== REQUIRED WORK ==
Print the data below exactly, but only the lines from the one containing "Click the VDD voltage regulator slider handle" down to the one containing "The height and width of the screenshot is (896, 1344).", inclusive.

(Items from a dataset)
☆ ☆ ☆

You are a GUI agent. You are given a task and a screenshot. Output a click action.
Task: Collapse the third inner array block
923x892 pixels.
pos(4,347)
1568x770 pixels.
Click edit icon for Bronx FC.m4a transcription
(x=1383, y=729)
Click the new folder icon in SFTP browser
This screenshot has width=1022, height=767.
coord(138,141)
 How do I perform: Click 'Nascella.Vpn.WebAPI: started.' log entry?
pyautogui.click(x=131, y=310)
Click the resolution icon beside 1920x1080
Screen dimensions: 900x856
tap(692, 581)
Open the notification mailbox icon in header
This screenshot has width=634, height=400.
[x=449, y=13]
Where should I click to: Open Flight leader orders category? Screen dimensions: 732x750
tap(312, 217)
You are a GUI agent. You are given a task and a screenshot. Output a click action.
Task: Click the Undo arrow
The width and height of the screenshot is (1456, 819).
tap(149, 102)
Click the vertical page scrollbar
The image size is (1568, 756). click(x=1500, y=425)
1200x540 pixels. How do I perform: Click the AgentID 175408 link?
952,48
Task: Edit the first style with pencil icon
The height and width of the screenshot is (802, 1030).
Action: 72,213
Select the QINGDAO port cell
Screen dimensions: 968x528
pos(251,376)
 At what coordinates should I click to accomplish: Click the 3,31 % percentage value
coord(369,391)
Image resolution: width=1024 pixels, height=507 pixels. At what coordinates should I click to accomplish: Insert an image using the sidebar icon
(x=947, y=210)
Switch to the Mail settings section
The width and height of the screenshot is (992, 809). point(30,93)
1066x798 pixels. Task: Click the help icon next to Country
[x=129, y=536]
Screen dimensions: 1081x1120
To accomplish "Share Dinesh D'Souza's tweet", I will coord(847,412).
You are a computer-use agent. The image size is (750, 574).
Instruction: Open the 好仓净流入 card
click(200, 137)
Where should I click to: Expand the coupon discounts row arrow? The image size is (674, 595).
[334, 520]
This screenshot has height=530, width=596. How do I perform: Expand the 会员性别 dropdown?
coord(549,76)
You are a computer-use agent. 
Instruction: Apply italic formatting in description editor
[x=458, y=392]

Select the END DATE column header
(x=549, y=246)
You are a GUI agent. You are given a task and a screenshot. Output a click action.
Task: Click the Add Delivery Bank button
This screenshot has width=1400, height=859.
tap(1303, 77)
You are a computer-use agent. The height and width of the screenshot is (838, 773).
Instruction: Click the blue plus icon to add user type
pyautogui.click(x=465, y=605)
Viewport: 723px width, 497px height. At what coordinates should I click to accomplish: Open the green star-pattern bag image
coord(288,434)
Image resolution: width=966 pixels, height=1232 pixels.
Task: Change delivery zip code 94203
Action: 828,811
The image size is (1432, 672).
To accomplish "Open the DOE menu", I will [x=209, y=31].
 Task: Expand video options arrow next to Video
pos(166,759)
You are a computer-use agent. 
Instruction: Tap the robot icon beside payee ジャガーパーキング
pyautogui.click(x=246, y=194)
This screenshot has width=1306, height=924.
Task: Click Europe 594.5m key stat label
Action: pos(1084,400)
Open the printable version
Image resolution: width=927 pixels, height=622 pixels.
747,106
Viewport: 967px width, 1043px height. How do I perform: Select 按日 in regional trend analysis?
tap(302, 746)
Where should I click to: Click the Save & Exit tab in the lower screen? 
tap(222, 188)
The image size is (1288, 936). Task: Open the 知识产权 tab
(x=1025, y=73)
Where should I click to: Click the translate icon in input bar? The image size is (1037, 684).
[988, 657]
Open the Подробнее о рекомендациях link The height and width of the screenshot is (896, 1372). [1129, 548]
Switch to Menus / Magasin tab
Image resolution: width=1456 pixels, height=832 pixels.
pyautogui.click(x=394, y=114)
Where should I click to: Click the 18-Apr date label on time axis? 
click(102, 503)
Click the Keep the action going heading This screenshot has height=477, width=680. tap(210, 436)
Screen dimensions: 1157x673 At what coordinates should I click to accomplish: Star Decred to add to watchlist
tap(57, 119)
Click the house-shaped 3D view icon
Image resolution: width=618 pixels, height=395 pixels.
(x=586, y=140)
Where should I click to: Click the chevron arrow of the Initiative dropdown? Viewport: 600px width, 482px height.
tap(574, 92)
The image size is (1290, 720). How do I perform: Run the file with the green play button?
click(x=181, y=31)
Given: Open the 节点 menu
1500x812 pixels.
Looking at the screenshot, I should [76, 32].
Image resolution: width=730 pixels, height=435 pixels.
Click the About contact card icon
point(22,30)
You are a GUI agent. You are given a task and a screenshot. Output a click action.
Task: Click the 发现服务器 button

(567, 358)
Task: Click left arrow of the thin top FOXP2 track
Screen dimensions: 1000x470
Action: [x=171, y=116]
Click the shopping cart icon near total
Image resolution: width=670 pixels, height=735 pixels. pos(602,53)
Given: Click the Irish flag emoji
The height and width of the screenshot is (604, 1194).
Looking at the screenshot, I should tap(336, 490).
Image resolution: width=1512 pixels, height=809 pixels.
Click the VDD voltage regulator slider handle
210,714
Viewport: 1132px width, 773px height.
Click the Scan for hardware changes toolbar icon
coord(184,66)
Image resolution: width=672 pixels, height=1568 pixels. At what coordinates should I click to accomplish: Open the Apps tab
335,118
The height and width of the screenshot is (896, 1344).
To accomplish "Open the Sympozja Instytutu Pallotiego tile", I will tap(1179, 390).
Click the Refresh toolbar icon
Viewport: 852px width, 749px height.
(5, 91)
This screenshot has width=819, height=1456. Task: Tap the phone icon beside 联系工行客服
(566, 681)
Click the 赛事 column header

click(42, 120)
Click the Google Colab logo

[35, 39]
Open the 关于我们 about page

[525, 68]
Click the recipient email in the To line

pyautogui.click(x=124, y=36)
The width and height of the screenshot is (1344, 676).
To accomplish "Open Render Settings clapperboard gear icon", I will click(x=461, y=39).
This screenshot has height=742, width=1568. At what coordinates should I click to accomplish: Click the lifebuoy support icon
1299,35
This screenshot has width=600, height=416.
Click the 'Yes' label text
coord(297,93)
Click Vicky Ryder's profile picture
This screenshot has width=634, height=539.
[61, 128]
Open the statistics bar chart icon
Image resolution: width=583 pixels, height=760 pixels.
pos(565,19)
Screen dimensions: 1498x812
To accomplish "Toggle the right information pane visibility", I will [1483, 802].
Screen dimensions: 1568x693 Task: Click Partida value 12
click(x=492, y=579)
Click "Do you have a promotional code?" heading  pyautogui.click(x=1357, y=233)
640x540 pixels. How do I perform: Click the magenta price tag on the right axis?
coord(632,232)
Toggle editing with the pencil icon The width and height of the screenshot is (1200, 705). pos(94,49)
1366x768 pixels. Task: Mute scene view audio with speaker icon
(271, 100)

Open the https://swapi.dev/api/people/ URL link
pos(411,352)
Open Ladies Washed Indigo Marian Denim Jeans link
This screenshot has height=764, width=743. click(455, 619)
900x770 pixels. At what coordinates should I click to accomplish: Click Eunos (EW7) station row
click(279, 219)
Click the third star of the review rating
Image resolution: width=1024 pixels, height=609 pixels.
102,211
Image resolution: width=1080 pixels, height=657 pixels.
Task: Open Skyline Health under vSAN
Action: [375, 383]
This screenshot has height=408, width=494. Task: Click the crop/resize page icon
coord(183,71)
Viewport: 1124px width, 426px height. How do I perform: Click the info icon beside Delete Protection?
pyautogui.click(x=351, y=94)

☆ ☆ ☆

== EXERCISE OUTPUT ==
Click the VDD voltage regulator slider handle
210,714
Viewport: 1132px width, 773px height.
Click the Scan for hardware changes toolbar icon
coord(184,66)
Image resolution: width=672 pixels, height=1568 pixels. At what coordinates should I click to accomplish: Open the Apps tab
335,118
The height and width of the screenshot is (896, 1344).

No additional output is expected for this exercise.